CFPB Considers Mortgage Origination Rules

Final rules could be in place by January 2013.

July 1, 2012
In May, the Consumer Financial Protection Bureau (CFPB) outlined rules it’s considering to “simplify mortgage points and fees” and bring “greater transparency to the mortgage loan origination market.”

The CFPB plans to publish a Notice of Proposed Rulemaking this summer, and a formal comment period will follow. Expect final rules by January 2013.

The Dodd-Frank Wall Street Reform and Consumer Protection Act placed certain restrictions on the points and fees offered with most mortgages. The CFPB is considering proposals that would:

Require an interest-rate reduction when consumers elect to pay discount points;

Require lenders to offer consumers a no-discount-point loan option; and

 Ban origination charges that vary with the size of the loan (i.e., creditors would be allowed to charge only flat origination fees).

The CFPB is also considering rules to implement Dodd-Frank requirements that all mortgage loan originators (MLOs) meet certain qualification standards. Credit union and bank MLOs aren’t required to be state-licensed under the Secure and Fair Enforcement for Mortgage Licensing Act (SAFE Act). CFPB rules wouldn’t require nonlicensed MLOs to obtain a state license. But MLOs would have to meet certain character and fitness requirements, and undergo training to ensure they have the knowledge necessary for the types of loans they originate.

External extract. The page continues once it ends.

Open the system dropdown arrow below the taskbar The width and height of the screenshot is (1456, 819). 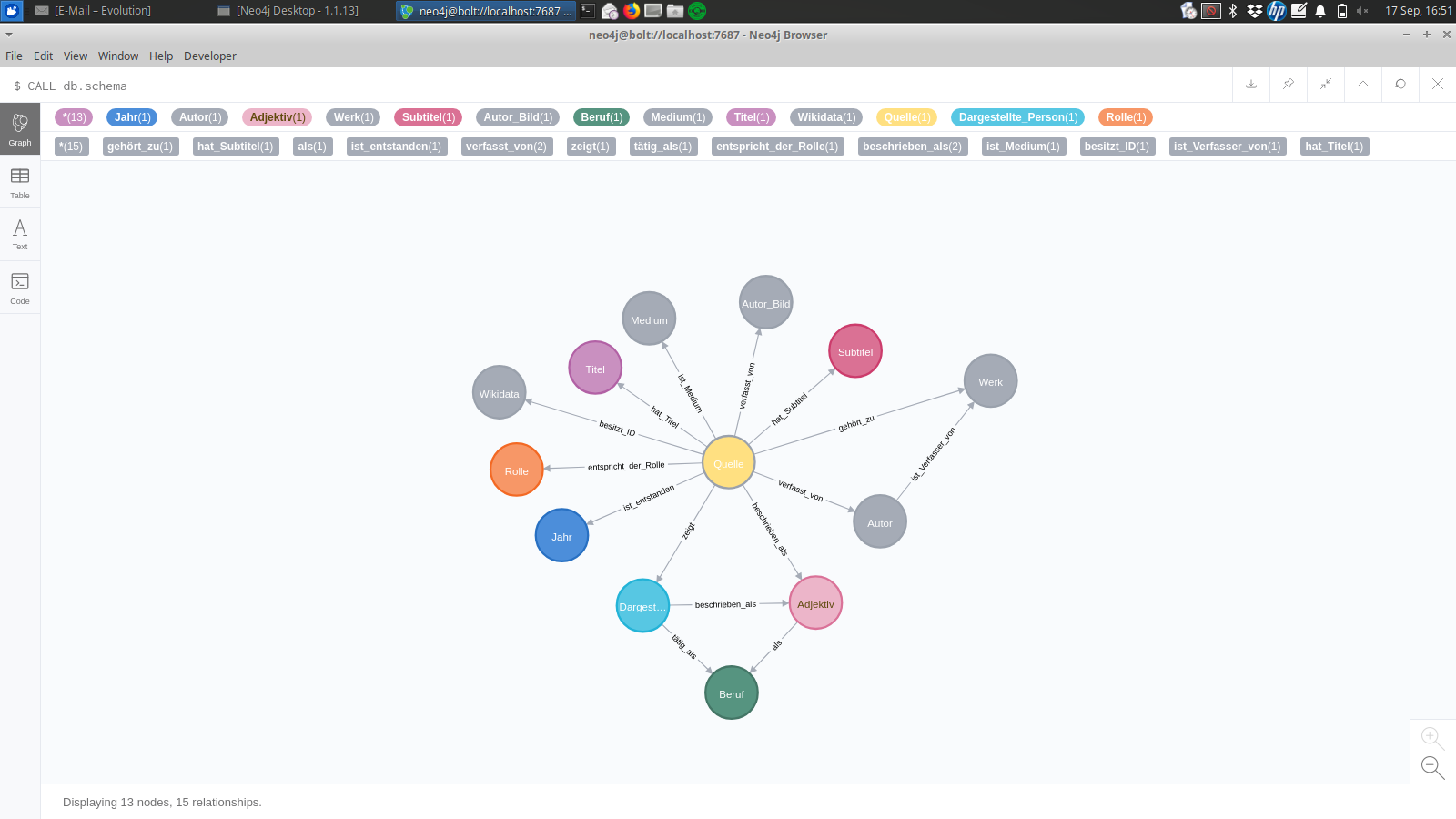pos(9,35)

In 2010, the Federal Reserve Board issued a rule that prohibits loan originators from directing consumers toward higher-priced loans. Dodd-Frank requires the CFPB to issue rules as well. The proposals the CFPB is considering would reaffirm the Fed’s rule, which bans the practice of varying loan originator compensation based on interest rates or certain other loan terms. The CFPB’s proposal also would clarify certain issues in the existing rule that have created industry confusion.

The CFPB plans to engage with consumers and the industry during rulemaking—including a Small Business Review Panel that will meet with representatives of small financial services providers directly affected by these proposals. The panel will issue a report summarizing this feedback, which the CFPB will consider when formulating the proposed rules.